EXTRACTED ENTRIES Block Start

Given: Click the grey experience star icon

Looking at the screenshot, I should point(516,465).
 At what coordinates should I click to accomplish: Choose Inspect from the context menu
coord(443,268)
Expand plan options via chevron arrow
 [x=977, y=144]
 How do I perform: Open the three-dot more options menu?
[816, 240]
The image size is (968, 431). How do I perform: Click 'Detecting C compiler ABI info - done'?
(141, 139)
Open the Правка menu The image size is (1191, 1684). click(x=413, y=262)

EXTRACTED ENTRIES Block End

Restate precisely, and with nothing added, the lines from the one with "At what coordinates" through the final line of the material.

 At what coordinates should I click to accomplish: Choose Inspect from the context menu
coord(443,268)
Expand plan options via chevron arrow
 [x=977, y=144]
 How do I perform: Open the three-dot more options menu?
[816, 240]
The image size is (968, 431). How do I perform: Click 'Detecting C compiler ABI info - done'?
(141, 139)
Open the Правка menu The image size is (1191, 1684). click(x=413, y=262)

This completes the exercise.